## DATASET RECORDS
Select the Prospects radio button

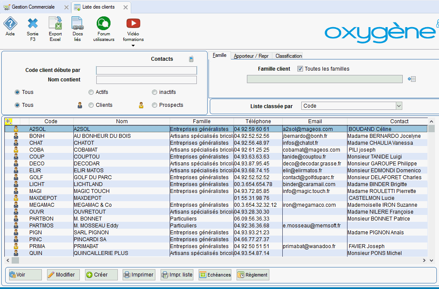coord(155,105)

* * *

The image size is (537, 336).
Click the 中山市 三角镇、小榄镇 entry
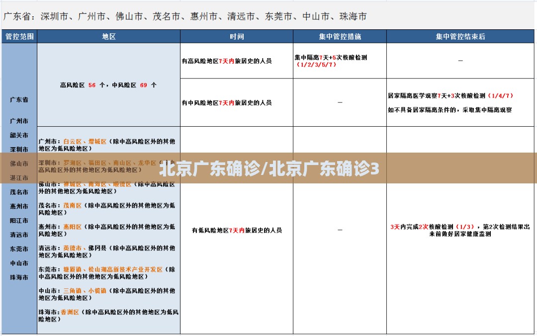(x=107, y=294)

==

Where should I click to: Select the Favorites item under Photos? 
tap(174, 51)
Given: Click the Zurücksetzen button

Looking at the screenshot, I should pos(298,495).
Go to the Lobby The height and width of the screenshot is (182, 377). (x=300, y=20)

## TASK GOAL
Write out, from the lines above, only those from the line with "Where should I" to the line with "Go to the Lobby", exactly as given, including the first and the last.

## TASK RESULT
Where should I click to: Select the Favorites item under Photos? 
tap(174, 51)
Given: Click the Zurücksetzen button

Looking at the screenshot, I should pos(298,495).
Go to the Lobby The height and width of the screenshot is (182, 377). (x=300, y=20)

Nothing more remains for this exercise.